Mas antes de falar sobre quais são os três momentos nos quais boas oportunidades de comprar ações costumam surgir, é preciso derrubar alguns mitos:
- Você não vai saber previamente qual ação vai subir mais e colocar todo seu capital nela.
- Você não precisa tentar prever o futuro, precisa apenas ter disciplina para investir somente em ações cujo potencial de valorização supera com folga as incertezas, riscos e até possíveis erros de análise (que vão acontecer na sua jornada de investidor) e ter paciência para aguardar que suas teses de investimento se concretizem.
- Você não precisa estar certo 100 por cento das vezes. Com a estratégia correta, o lucro dos grandes acertos supera em muito o prejuízo nos erros.
- Você não precisa procurar a tacada da vida, mas também não precisa ter medo de errar.
- Ignore completamente a dica quente da corretora (ela não quer o melhor para o seu patrimônio, só quer que você gire a sua carteira), do analista de ações que não é um analista de ações profissional (tenha certeza que um gestor ou “palpiteiro profissional” não te dá uma dica sem ter em mente alguma intenção de benefício próprio) e muito menos a recomendação que o seu vizinho ouviu de alguém que ouviu de alguém, é lógico.
- A análise gráfica ou a avançada análise estatística de preços passados não vai te tornar um investidor melhor.
Como esse é um tema polêmico, permita-me explorar com um pouco mais de profundidade a visão clássica da análise fundamentalista.
Em uma perspectiva de longo prazo, o preço da ação sempre será a média ponderada de todas estimas de valor para ela naquele momento.

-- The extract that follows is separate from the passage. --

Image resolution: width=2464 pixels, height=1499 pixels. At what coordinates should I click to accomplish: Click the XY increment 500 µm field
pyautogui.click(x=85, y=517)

É o que todos os compradores e vendedores potenciais enxergam de valor, ponderado pelo número de ações que cada um estaria disposto a possuir.
O preço atual é formado de acordo com as informações disponíveis hoje. Se novas informações chegam, elas farão com que o preço suba ou caia de acordo com o impacto esperado no valor da empresa.
Logo, o preço passado de uma ação não tem relação nenhuma com o preço atual, muito menos com o futuro. Uma empresa hoje não é a mesma que foi ontem. Não faz nenhum sentido observar o quanto uma ação subiu ou caiu no passado para decidir se vale a pena comprar essa ação agora.
Assim sendo, um modelo econométrico ultra-avançado e complexo que analisa o que aconteceu com o preço da ação e te cospe uma previsão, mesmo que seja tecnicamente primoroso, no fim das contas, não vai torná-lo um investidor melhor.
Quando as oportunidades costumam aparecer?
Sem mais delongas, é hora de compartilhar quais são os três momentos em que boas oportunidades de compra comumente se abrem.
O primeiro deles é quando, por conta de um pessimismo generalizado (com a economia, com a política, com a bolsa, com um setor etc.), conseguimos comprar boas empresas a baixos preços.
O mercado é maníaco-depressivo. Em momentos de pânico, faz coisas absurdas. A ações de Itausa (SA:ITSA4), uma das mais sólidas e rentáveis empresas da bolsa, chegaram a negociar a menos de 5x lucros no começo de 2016 porque o mercado não era capaz de enxergar uma luz no fim do túnel para a recessão econômica na época.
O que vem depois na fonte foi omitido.